ISRAËL, LES ARABES ET LE BRÉSIL
Par Jacques BENILLOUCHE
Il s’agit véritablement d’un comeback politique
remarquable pour l’homme de 76 ans. Durant son mandat de 2003 à 2010,
il a agi pour combattre la pauvreté qui touchait des millions de personnes
grâce à un programme d’aide sociale et pour engager une ère de croissance
économique. En 2017 il a été accusé de corruption dans le cadre du scandale de
Petrobras, puis emprisonné et libéré en 2019 après l’annulation de sa
condamnation. Les deux dirigeants se distinguent par une approche divergente du
conflit israélo-palestinien sachant que le Brésil abrite la moitié de la
population de l’Amérique du Sud.
Lula da Silva rencontre la communauté palestinienne au Brésil juin 2022 |
Historiquement, le Brésil s’est toujours
rangé du côté des Palestiniens mais la courbe a été inversée avec Netanyahou
qui avait trouvé un terrain d’entente avec Bolsonaro dans la cadre d’idées
communes de droite. Le président
brésilien s’était engagé dans des liens étroits avec les responsables
israéliens sous l’influence du mouvement évangéliste brésilien. Il avait
organisé dans le Jourdain sa propre cérémonie de baptême.
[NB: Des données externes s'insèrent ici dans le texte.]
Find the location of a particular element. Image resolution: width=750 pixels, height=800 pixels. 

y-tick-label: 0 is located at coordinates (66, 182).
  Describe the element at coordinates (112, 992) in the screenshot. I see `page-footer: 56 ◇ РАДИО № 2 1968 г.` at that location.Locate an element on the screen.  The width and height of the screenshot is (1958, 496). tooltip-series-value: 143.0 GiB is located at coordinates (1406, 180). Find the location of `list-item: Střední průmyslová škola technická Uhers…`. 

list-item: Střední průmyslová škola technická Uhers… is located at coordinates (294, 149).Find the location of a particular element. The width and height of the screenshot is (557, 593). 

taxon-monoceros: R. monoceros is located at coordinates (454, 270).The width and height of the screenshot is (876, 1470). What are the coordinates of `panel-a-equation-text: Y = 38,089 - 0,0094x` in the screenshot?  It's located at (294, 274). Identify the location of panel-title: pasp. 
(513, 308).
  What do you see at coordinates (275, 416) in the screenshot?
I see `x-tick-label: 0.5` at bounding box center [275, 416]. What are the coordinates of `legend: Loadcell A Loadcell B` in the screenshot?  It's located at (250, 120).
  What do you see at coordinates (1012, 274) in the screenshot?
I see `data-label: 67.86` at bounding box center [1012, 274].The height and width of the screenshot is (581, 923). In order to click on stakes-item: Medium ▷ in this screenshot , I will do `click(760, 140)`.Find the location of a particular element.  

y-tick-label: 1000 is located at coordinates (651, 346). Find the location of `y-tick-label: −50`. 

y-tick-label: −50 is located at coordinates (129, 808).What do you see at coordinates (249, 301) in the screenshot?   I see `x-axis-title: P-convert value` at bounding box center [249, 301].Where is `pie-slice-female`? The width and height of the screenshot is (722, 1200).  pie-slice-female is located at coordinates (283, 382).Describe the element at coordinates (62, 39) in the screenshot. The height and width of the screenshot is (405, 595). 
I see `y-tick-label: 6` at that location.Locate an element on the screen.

En arrivant au pouvoir en 2019,
il avait fait part de sa volonté de transférer l’ambassade du Brésil à
Jérusalem mais la realpolitik l’en a empêché, se contentant d’ouvrir une
mission commerciale à Jérusalem ce qui ne fut pas du goût des Palestiniens.
Lors de sa visite en Israël, il avait été qualifié de «bon ami» par
Netanyahou.
Bolsonaro et Netanyahou au Mur |
Le ministre des Affaires étrangères du Brésil, Ernesto Araújo, en visite officielle dans l'État d'Israël du 7 au 9 mars 2021, avait fait une déclaration commune avec le ministre des Affaires étrangères d'Israël, Gabi Ashkenazi. Réaffirmant les excellentes relations d'amitié et de coopération, les ministres ont publié une déclaration conjointe : «le partenariat entre le Brésil et Israël est fondé sur nos valeurs communes de liberté, de démocratie, d'économie de marché, de justice et de paix, et sur notre détermination à assurer la prospérité de nos peuples». Ils ont réaffirmé leur engagement à sauvegarder le principe de la liberté de culte et à lutter contre l'antisémitisme.
En revanche les prises de
position propalestiniennes de Lula étaient réputées. Il avait pris des
initiatives en faveur d’une reconnaissance de la Palestine. D’ailleurs, en 2010,
il avait reconnu l’État de Palestine selon les frontières de 1967. Il
avait effectué son tout premier voyage d’un chef d’État dans les territoires
palestiniens occupés et avait réservé un terrain près du palais présidentiel
brésilien pour la future ambassade de Palestine. Lors de
l’offensive israélienne dans la bande de Gaza en 2014, le Brésil avait rappelé
son ambassadeur en Israël et condamné «l’usage disproportionné de la force
par Israël ayant fait un grand nombre de victimes civiles, y compris des femmes
et des enfants».
Lula portant le keffieh |
Durant sa campagne électorale,
Lula avait rencontré des membres de la communauté palestinienne au Brésil vêtu
d’un keffieh et d’un foulard noir et blanc à carreaux, symbole du nationalisme
palestinien. Au cours de cette rencontre, il avait souligné que le peuple
palestinien avait le droit de vivre dans un «État libre et souverain» et
qu’il s’efforcerait de rétablir le rôle de premier plan de la politique étrangère
brésilienne en faveur de la médiation des conflits et du droit des peuples à se
défendre.
Après son élection de 2022, Lula a prôné
la «paix et l'unité» sachant qu’il a gagné d’une courte tête. Il s'est
toutefois dit inquiet du silence de son adversaire qui n'avait toujours pas
reconnu sa défaite plus de quatre heures après le résultat. Le silence du chef
de l'État sortant était troublant ; c’est la première fois qu'un président
brésilien échoue dans sa tentative de réélection.
Il est certain que la victoire de
Lula sera un tournant pour le Brésil après quatre années du régime autoritaire
de Bolsonaro. Mais il faudra s’attendre à des jours difficiles dans les
relations d’Israël avec le Brésil, sauf si le nouveau président choisit le
pragmatisme plutôt que l’idéologie.
Quitter le pouvoir juste avant l'Apocalypse n'est pas foncièrement préjudiciable.